Bond returns to Tangier to kill Whitaker, infiltrating his estate with the help of ally Felix Leiter. Pushkin also enters the estate and arrests Koskov, ordering him to be sent back to Moscow "in the diplomatic bag".
Some time later, Kara is the solo cellist in a Vienna performance. Kamran Shah and his men jostle in during the intermission and are introduced to now-diplomat General Gogol (Pushkin's predecessor at the KGB), and the Soviets. After her performance, Bond surprises Kara in her dressing room, and they embrace.
- Timothy Dalton as James Bond 007, an MI6 agent assigned to look into the deaths of several KGB defectors and conspiracies against several of his allies.

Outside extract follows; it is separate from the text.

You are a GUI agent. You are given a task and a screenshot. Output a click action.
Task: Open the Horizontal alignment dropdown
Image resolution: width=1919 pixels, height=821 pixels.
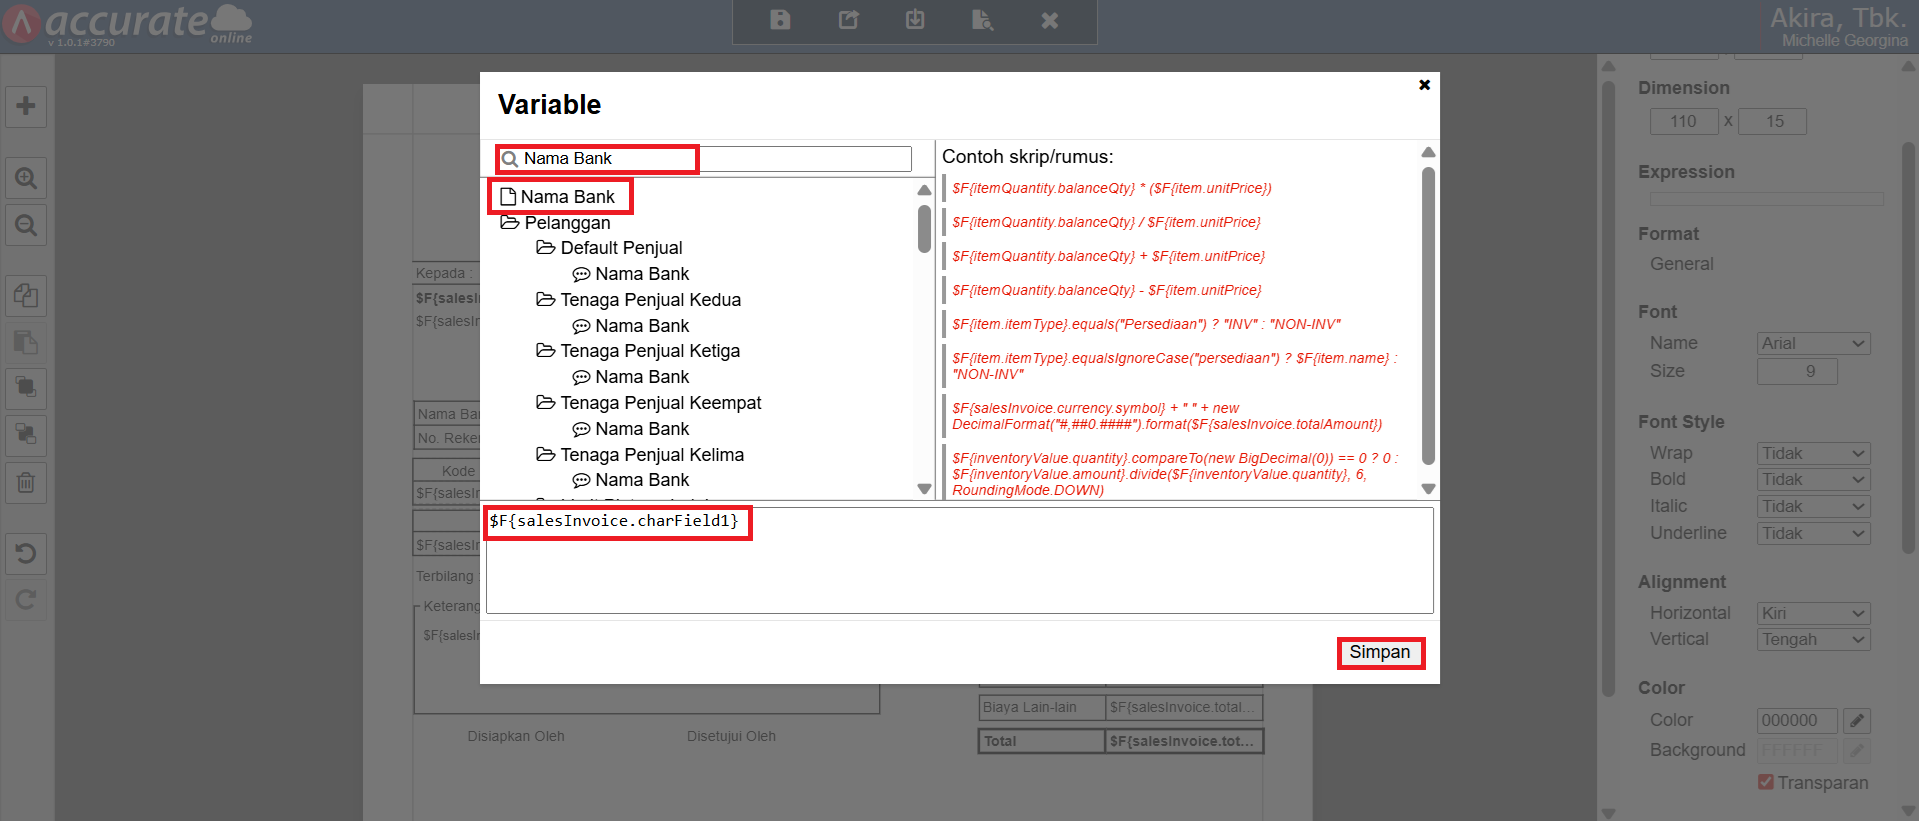(x=1813, y=613)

- Maryam d'Abo as Kara Milovy, Koskov's girlfriend and later Bond's love interest.
- Joe Don Baker as Brad Whitaker, an American arms dealer and self-styled general, who serves as Koskov's primary ally. Baker called his character "a nut" who "thought he was Napoleon".
- Art Malik as Kamran Shah, a leader in the Afghan Mujahideen.
- John Rhys-Davies as General Leonid Pushkin, the new head of the KGB, replacing General Gogol.
- Jeroen Krabbé as General Georgi Koskov, a renegade Soviet general who attempts to manipulate the British government into assassinating his rival, General Pushkin.
- Andreas Wisniewski as Necros, Koskov's henchman, who poses repeated threats to Bond.
- Thomas Wheatley as Saunders, Bond's ally.
- Julie T. Wallace as Rosika Miklos, James Bond's contact in Bratislava, Czechoslovakia who works at the TransSiberian Pipeline.
- Desmond Llewelyn as Q, MI6's "quartermaster", who supplies Bond with multi-purpose vehicles and gadgets useful in the latter's mission.
- Robert Brown as M, the head of MI6 and Bond's superior.
- Walter Gotell as General Anatol Gogol, the retired head of the KGB, now a diplomat shown in a cameo at the end of the film.
- Caroline Bliss as Miss Moneypenny, M's secretary.
- Geoffrey Keen as Frederick Gray (credited as Minister of Defence), the British Minister of Defence
- Virginia Hey as Rubavitch, General Leonid Pushkin's mistress in Morocco
- John Terry as Felix Leiter: A CIA agent and ally to Bond.
- Nadim Sawalha cameos as a police chief in Tangier. Sawalha also appeared in a previous 007 film, The Spy Who Loved Me (1977), as Aziz Fekkesh.
- John Bowe as Colonel Feyador, the leader of the Soviet air base in Afghanistan.
Originally the film was proposed to be a prequel in the series, an idea that eventually resurfaced with the reboot of the series in 2006, Casino Royale. SMERSH, the fictionalised Soviet counterintelligence agency that featured in Fleming's Casino Royale and several other early James Bond novels, was an acronym for 'Smiert Shpionam' —'Death to spies'.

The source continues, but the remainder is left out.